Para Bruno Eizerik, presidente do Sinepe/RS, está em jogo um direito constitucional (a Constituição estabelece que as instituições beneficentes e de assistência social são isentas de pagamento da cota patronal). As instituições filantrópicas prestam, destaca o titular do sindicato, um serviço que deveria ser oferecido pelo Estado, em uma "relação de ganha-ganha": a sociedade ganha, o Estado é desonerado. O fim da concessão das bolsas, com percentuais de desconto entre 50% e 100%, significaria um "caos na educação", com uma consequente sobrecarga na rede pública.

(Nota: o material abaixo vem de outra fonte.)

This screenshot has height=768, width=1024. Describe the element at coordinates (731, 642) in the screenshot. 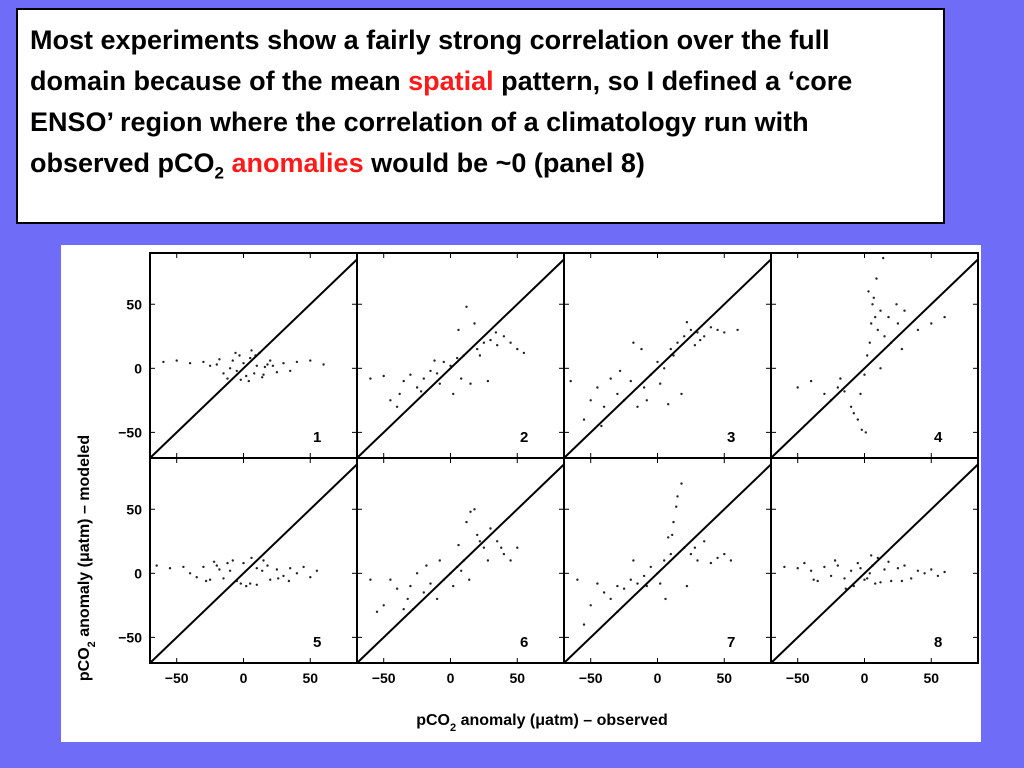

I see `panel-7-number: 7` at that location.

— Os alunos do Ensino Superior não podem pedir transferência para uma universidade pública. São 50 mil alunos que o Ensino Superior vai perder no Rio Grande do Sul. Na Educação Básica, o Estado ou os municípios teriam condições de atender mais 50 mil alunos? Claro que não — reflete Eizerik.
No momento, o Sinepe/RS está mobilizando os senadores gaúchos sobre o tema e também tenta agendar uma reunião com o senador Tasso Jereissati (PSDB-CE), relator da Reforma da Previdência no Senado. Na próxima segunda-feira (16), será realizada uma reunião com os associados para discutir estratégias que possam ajudar a reverter o quadro atual.

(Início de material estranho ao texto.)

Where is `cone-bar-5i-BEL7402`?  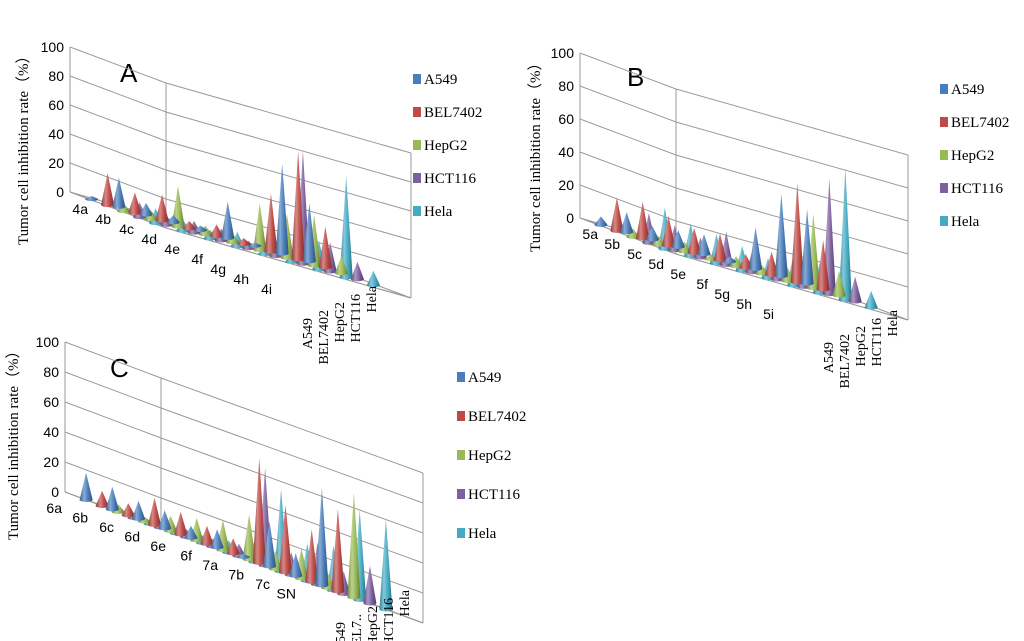
cone-bar-5i-BEL7402 is located at coordinates (823, 266).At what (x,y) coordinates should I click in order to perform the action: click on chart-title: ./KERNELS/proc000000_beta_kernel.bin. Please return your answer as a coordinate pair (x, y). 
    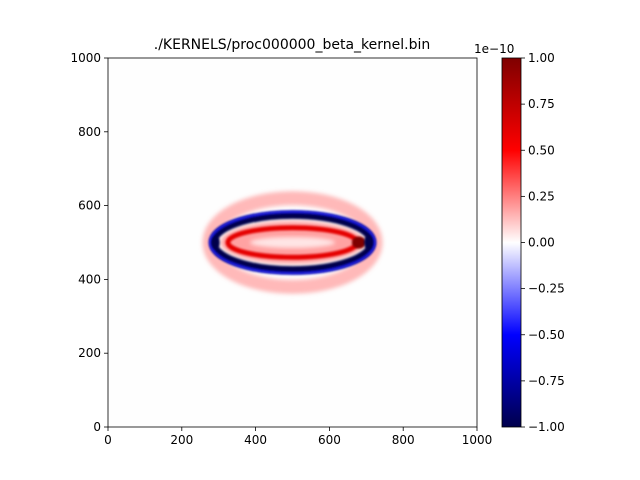
    Looking at the image, I should click on (292, 45).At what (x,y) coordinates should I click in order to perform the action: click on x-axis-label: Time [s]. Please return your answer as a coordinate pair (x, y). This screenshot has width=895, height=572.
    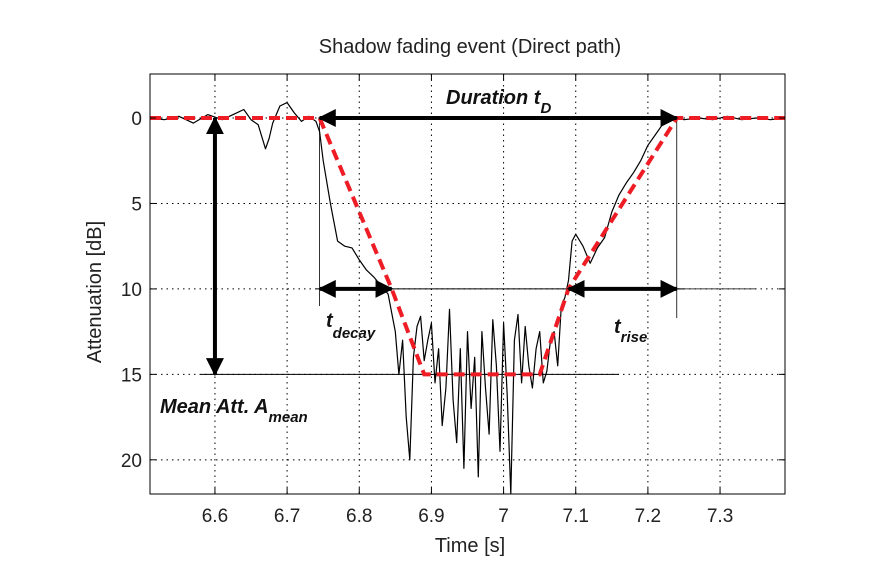
    Looking at the image, I should click on (470, 546).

"Estamos vendo um retrocesso"
Diretor do La Salle Pão dos Pobres, em Porto Alegre, Marcelo Figueiró conta que o processo de concessão de bolsas, por meio da apresentação de documentos, é renovado anualmente, garantindo-se, assim, que as famílias contempladas sejam aquelas que realmente precisam do desconto. Figueiró lamenta a possível interrupção do benefício:
— As famílias não merecem isso, os brasileiros não merecem isso. Essa situação é desagradável. Sempre pensamos em um futuro melhor para o país e estamos vendo um retrocesso. Provavelmente, vai haver uma involução.
Os alunos do Ensino Superior não podem pedir transferência para uma universidade pública. São 50 mil alunos que o Ensino Superior vai perder no Rio Grande do Sul. Na Educação Básica, o Estado ou os municípios teriam condições de atender mais 50 mil alunos? Claro que não.
BRUNO EIZERIK
Presidente do Sinepe/RS
Adriane Cunha, 51 anos, tem um filho e uma neta no 8º ano do Pão dos Pobres gratuitamente — a bolsa vem sendo mantida desde o 1º ano. A cozinheira não gosta de pensar no risco de ter que transferir os dois adolescentes para escolas estaduais.
— Tenho três filhas que estudaram e se formaram em escola pública, mas era em outra época, o ensino era melhor. Hoje eu não ficaria tranquila pelo ensino, que não é a mesma coisa, e pela falta de segurança — argumenta Adriane.
— A bolsa é importantíssima na vida das crianças, dá oportunidade de adquirirem conhecimento, cultura, de se tornarem cidadãos. E é inclusão social. No caso da gente, com menor poder aquisitivo, isso faz diferença. Se não fosse assim, eu não teria como pagar — completa.